When contacted about EP Purification's selection as a finalist, Park said, "It's an honor to be there." He said more than 80 companies from Midwestern states were in the running, and three of the finalists are from Illinois.
A panel of clean-energy business experts, venture capitalist and scientists will select the winners April 3 in Chicago.
In addition to the $100,000 grand prize for early-stage entrepreneurship, the competition will award a $50,000 aviation-energy prize, a $25,000 building-efficiency prize, a $20,000 female-entrepreneurship prize and a $100,000 student-entrepreneurship prize.
Natural-gas usage up 20 percent this winter
COLLINSVILLE — Ameren Illinois said natural-gas usage is up about 20 percent this winter because of prolonged extremely low temperatures this heating season.
This winter — December, January and February — was the fourth-coldest on record, according to the state climatological office.
Ameren customers are paying natural-gas rates that are about 5 percent less than last winter because the company bought gas when prices were low and stored it. But the higher usage "more than offset" the supply savings, resulting in higher bills.
Informational session set for 10 a.m.
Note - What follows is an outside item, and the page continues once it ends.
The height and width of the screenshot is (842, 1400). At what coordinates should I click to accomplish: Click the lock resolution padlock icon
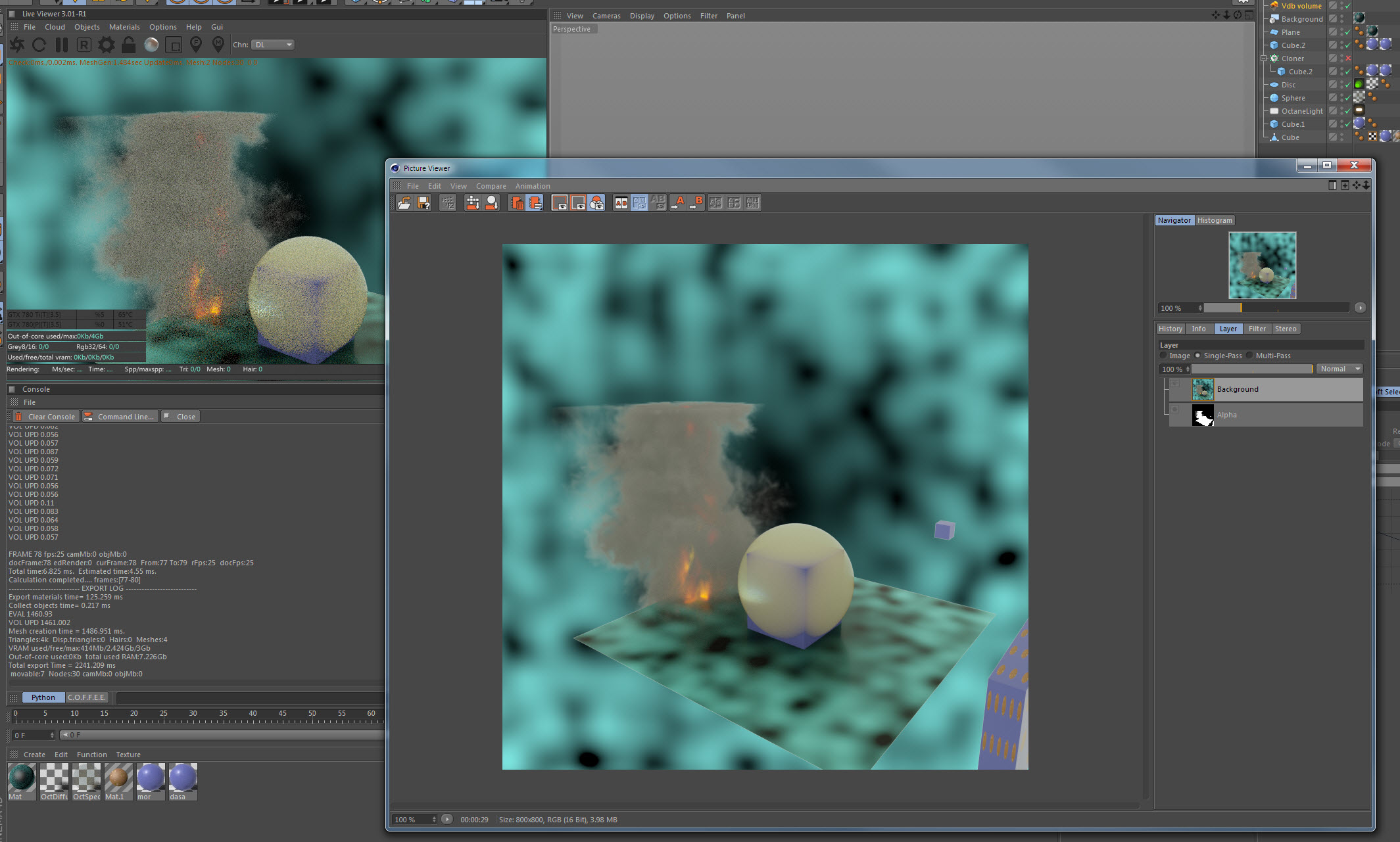[x=129, y=45]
Tuesday
CHAMPAIGN — People who are unemployed or have low incomes have an opportunity Tuesday to find out how to get manufacturing-skills training that could help them get a job.
An informational session about the Accelerated Training for Illinois Manufacturing program has been scheduled for 10 a.m. that day at the Illinois Worknet Center, 1307 N. Mattis Ave., C.
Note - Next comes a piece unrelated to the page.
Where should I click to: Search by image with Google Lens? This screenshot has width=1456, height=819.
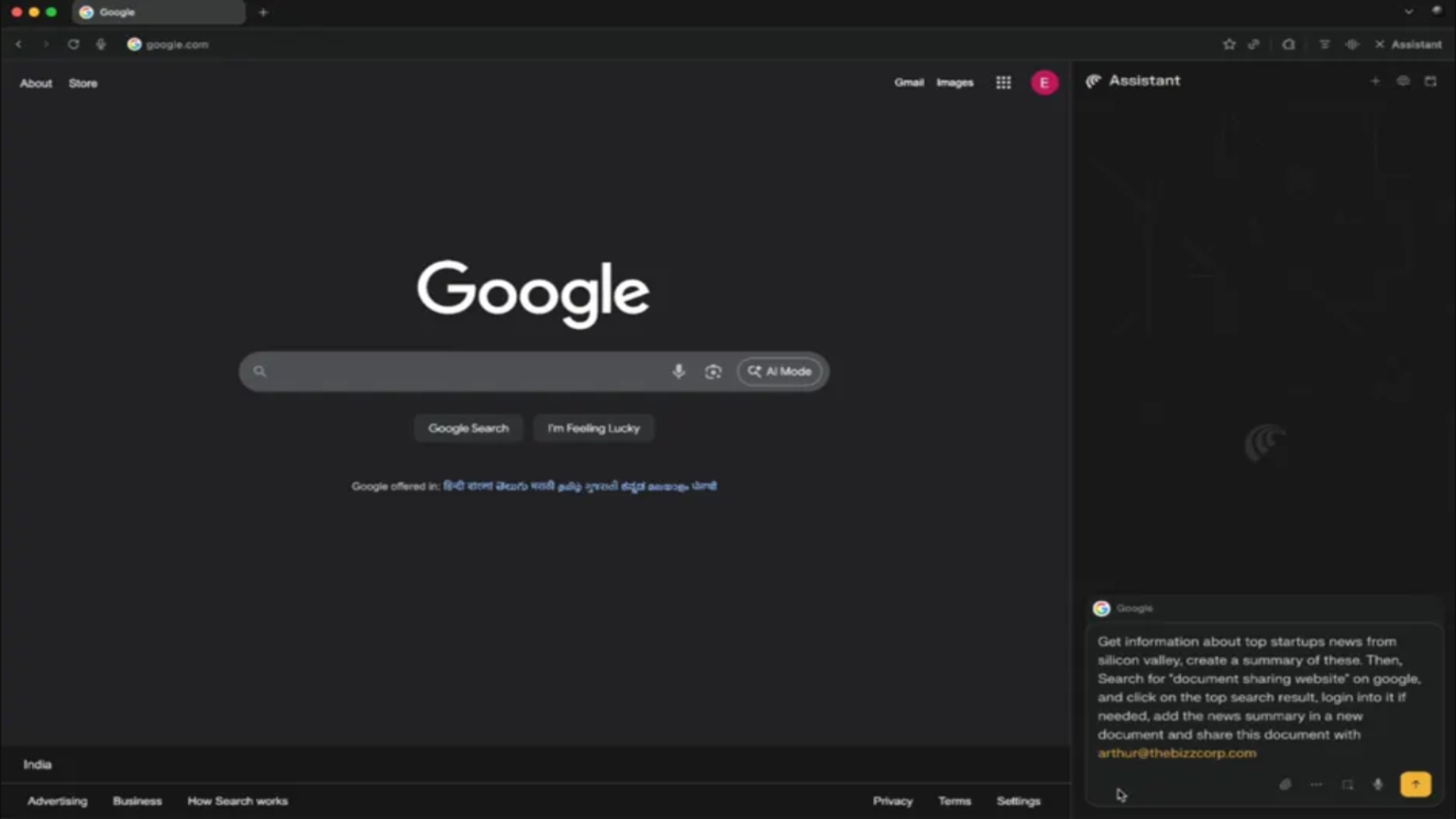coord(713,371)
Through the training program, people will receive "paid-for" specialized training based on the needs of regional employers.
Larry Peterson, project manager for the initiative in central Illinois, said the training will help people become certified production technicians and could lead to further training in welding, machining and equipment service and repair.
The initial training will likely involve 12 to 15 weeks of sessions at Parkland College, Peterson said. Prior work experience in manufacturing is helpful but not required.
Financial support for the initiative comes from federal Workforce Investment Act money provided through the Illinois Department of Commerce and Economic Opportunity.